*** Opening INPUT MATERIAL ***

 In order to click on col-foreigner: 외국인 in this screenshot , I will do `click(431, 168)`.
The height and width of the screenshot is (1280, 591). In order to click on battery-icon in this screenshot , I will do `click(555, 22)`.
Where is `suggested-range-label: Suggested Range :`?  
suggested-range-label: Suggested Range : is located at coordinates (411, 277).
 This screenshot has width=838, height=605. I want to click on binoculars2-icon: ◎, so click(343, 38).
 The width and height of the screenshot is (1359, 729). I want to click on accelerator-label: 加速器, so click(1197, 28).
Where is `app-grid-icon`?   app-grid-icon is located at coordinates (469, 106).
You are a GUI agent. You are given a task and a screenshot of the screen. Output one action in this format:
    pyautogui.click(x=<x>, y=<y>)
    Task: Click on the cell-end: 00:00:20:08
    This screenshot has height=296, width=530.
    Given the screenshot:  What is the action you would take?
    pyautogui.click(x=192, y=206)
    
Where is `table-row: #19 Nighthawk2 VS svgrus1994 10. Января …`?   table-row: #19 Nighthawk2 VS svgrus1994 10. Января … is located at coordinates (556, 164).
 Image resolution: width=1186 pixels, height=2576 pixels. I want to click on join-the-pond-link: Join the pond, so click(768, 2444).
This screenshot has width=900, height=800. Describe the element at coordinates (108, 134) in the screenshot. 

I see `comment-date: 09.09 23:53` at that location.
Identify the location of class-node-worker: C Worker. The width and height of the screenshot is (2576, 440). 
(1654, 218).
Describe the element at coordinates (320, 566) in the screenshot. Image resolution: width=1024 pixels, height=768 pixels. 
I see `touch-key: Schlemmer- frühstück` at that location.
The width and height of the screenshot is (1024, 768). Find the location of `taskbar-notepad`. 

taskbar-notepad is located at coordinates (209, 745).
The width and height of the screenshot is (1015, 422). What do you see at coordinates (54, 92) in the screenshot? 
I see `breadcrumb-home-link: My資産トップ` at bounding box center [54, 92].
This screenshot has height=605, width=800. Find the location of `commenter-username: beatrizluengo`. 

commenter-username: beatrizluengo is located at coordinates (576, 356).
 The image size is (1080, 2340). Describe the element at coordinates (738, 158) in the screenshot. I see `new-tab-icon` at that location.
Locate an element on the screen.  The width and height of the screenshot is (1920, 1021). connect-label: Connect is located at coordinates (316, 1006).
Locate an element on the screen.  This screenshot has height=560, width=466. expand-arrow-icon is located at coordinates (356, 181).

*** Closing INPUT MATERIAL ***

### ASSIGNMENT
Put the lines above into a numbered list, omitting any blank ones.

### SOLUTION BELOW
1.  In order to click on col-foreigner: 외국인 in this screenshot , I will do `click(431, 168)`.
2. The height and width of the screenshot is (1280, 591). In order to click on battery-icon in this screenshot , I will do `click(555, 22)`.
3. Where is `suggested-range-label: Suggested Range :`?  
4. suggested-range-label: Suggested Range : is located at coordinates (411, 277).
5.  This screenshot has width=838, height=605. I want to click on binoculars2-icon: ◎, so click(343, 38).
6.  The width and height of the screenshot is (1359, 729). I want to click on accelerator-label: 加速器, so click(1197, 28).
7. Where is `app-grid-icon`?   app-grid-icon is located at coordinates (469, 106).
8. You are a GUI agent. You are given a task and a screenshot of the screen. Output one action in this format:
9.     pyautogui.click(x=<x>, y=<y>)
10.     Task: Click on the cell-end: 00:00:20:08
11.     This screenshot has height=296, width=530.
12.     Given the screenshot:  What is the action you would take?
13.     pyautogui.click(x=192, y=206)
14. Where is `table-row: #19 Nighthawk2 VS svgrus1994 10. Января …`?   table-row: #19 Nighthawk2 VS svgrus1994 10. Января … is located at coordinates (556, 164).
15.  Image resolution: width=1186 pixels, height=2576 pixels. I want to click on join-the-pond-link: Join the pond, so click(768, 2444).
16. This screenshot has width=900, height=800. Describe the element at coordinates (108, 134) in the screenshot. 
17. I see `comment-date: 09.09 23:53` at that location.
18. Identify the location of class-node-worker: C Worker. The width and height of the screenshot is (2576, 440). 
19. (1654, 218).
20. Describe the element at coordinates (320, 566) in the screenshot. Image resolution: width=1024 pixels, height=768 pixels. 
21. I see `touch-key: Schlemmer- frühstück` at that location.
22. The width and height of the screenshot is (1024, 768). Find the location of `taskbar-notepad`. 
23. taskbar-notepad is located at coordinates (209, 745).
24. The width and height of the screenshot is (1015, 422). What do you see at coordinates (54, 92) in the screenshot? 
25. I see `breadcrumb-home-link: My資産トップ` at bounding box center [54, 92].
26. This screenshot has height=605, width=800. Find the location of `commenter-username: beatrizluengo`. 
27. commenter-username: beatrizluengo is located at coordinates (576, 356).
28.  The image size is (1080, 2340). Describe the element at coordinates (738, 158) in the screenshot. I see `new-tab-icon` at that location.
29. Locate an element on the screen.  The width and height of the screenshot is (1920, 1021). connect-label: Connect is located at coordinates (316, 1006).
30. Locate an element on the screen.  This screenshot has height=560, width=466. expand-arrow-icon is located at coordinates (356, 181).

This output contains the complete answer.